Gunnar Morling

Gunnar Morling

Random Musings on All Things Software Engineering

Gunnar Morling

Gunnar Morling

Random Musings on All Things Software Engineering

Reworking Git Branches with git filter-branch

Posted at Mar 16, 2020

Within Debezium, the project I’m working on at Red Hat, we recently encountered an "interesting" situation where we had to resolve a rather difficult merge conflict. As others where interested in how we addressed the issue, and also for our own future reference, I’m going to give a quick run down of the problem we encountered and how we solved it.

The Problem

Ideally, we’d only ever work on a single branch and would never have to deal with porting changes between the master and other branches. Oftentimes we cannot get around this, though: specific versions of a software may have to be maintained for some time, requiring to backport bugfixes from the current development branch to the branch corresponding to the maintained version.

In our specific case we had to deal with backporting changes to our project documentation. To complicate things, this documentation (written in AsciiDoc) has been largely re-organized between master and the targeted older branch, 1.0. What used to be one large AsciiDoc file for each of the Debezium connectors, got split up into multiple smaller files on master now. This split was meant to be applied to 1.0 too, but due to some miscommunication in the team (these things happen, right) this wasn’t done, whereas an asorted set of documentation changes had been backported already to the larger, monolithic AsciiDoc files.

REQUIREMENTS |
a - Replace "merge conflict" with "rebase conflict" in the post on reworking Git branches, and give the passage starting at "Reworking Git Branches" and ending at "we solved it." with that change.
b - Output the records starting at the line that contains "The width and" and ending at the line that contains "(x=411, y=62)" as a Markdown table with the columns Row and Line, numbering each row and omitting blank lines.

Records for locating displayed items

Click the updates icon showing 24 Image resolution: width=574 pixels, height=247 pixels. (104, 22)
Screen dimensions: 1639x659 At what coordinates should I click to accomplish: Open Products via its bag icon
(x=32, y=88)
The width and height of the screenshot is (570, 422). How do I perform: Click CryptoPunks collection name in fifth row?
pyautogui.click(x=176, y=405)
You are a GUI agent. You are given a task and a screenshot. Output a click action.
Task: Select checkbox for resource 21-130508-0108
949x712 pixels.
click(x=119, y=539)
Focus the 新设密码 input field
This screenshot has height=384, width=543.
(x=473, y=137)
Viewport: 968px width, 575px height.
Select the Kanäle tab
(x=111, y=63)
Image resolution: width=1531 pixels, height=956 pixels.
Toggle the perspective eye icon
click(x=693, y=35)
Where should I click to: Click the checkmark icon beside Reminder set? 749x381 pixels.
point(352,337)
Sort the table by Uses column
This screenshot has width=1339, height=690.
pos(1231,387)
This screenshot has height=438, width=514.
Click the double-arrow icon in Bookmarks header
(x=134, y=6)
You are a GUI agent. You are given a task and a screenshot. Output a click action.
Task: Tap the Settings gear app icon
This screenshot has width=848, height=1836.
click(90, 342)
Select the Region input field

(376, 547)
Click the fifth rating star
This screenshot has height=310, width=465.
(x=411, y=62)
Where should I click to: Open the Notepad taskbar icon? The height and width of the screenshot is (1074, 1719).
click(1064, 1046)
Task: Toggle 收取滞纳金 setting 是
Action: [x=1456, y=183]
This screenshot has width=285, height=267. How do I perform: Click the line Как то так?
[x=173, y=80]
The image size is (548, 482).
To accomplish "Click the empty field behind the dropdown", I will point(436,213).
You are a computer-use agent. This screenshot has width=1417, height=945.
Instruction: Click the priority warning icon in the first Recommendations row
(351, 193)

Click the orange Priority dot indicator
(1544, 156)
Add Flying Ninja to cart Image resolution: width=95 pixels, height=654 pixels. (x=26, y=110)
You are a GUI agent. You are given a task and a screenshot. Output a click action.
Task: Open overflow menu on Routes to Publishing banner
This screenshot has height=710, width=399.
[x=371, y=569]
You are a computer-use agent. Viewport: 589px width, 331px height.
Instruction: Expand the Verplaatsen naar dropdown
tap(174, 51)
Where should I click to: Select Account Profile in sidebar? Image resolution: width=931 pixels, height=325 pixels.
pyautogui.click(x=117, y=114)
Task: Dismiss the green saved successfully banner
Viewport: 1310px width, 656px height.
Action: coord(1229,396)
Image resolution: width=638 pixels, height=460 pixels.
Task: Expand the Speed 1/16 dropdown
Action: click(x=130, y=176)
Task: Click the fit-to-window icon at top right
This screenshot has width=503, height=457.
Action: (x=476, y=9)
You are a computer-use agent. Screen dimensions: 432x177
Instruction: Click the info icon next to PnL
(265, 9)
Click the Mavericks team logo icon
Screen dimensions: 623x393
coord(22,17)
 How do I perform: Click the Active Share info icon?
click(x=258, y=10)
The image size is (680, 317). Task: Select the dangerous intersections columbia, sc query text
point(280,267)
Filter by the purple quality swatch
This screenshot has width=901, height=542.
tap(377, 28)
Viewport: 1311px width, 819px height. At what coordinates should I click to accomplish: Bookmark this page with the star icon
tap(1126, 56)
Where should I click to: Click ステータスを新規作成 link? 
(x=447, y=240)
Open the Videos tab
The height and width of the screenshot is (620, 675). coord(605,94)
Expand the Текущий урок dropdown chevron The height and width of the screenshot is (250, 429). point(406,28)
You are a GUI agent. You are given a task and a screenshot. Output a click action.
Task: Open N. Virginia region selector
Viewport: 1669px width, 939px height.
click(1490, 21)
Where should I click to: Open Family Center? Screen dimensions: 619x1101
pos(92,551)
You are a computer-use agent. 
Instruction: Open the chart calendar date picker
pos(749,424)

SOLUTIONS TO THE PROBLEMS |
a -
Reworking Git Branches with git filter-branch

Posted at Mar 16, 2020

Within Debezium, the project I’m working on at Red Hat, we recently encountered an "interesting" situation where we had to resolve a rather difficult rebase conflict. As others where interested in how we addressed the issue, and also for our own future reference, I’m going to give a quick run down of the problem we encountered and how we solved it.

b -
| Row | Line |
|---|---|
| 1 | The width and height of the screenshot is (570, 422). How do I perform: Click CryptoPunks collection name in fifth row? |
| 2 | pyautogui.click(x=176, y=405) |
| 3 | You are a GUI agent. You are given a task and a screenshot. Output a click action. |
| 4 | Task: Select checkbox for resource 21-130508-0108 |
| 5 | 949x712 pixels. |
| 6 | click(x=119, y=539) |
| 7 | Focus the 新设密码 input field |
| 8 | This screenshot has height=384, width=543. |
| 9 | (x=473, y=137) |
| 10 | Viewport: 968px width, 575px height. |
| 11 | Select the Kanäle tab |
| 12 | (x=111, y=63) |
| 13 | Image resolution: width=1531 pixels, height=956 pixels. |
| 14 | Toggle the perspective eye icon |
| 15 | click(x=693, y=35) |
| 16 | Where should I click to: Click the checkmark icon beside Reminder set? 749x381 pixels. |
| 17 | point(352,337) |
| 18 | Sort the table by Uses column |
| 19 | This screenshot has width=1339, height=690. |
| 20 | pos(1231,387) |
| 21 | This screenshot has height=438, width=514. |
| 22 | Click the double-arrow icon in Bookmarks header |
| 23 | (x=134, y=6) |
| 24 | You are a GUI agent. You are given a task and a screenshot. Output a click action. |
| 25 | Task: Tap the Settings gear app icon |
| 26 | This screenshot has width=848, height=1836. |
| 27 | click(90, 342) |
| 28 | Select the Region input field |
| 29 | (376, 547) |
| 30 | Click the fifth rating star |
| 31 | This screenshot has height=310, width=465. |
| 32 | (x=411, y=62) |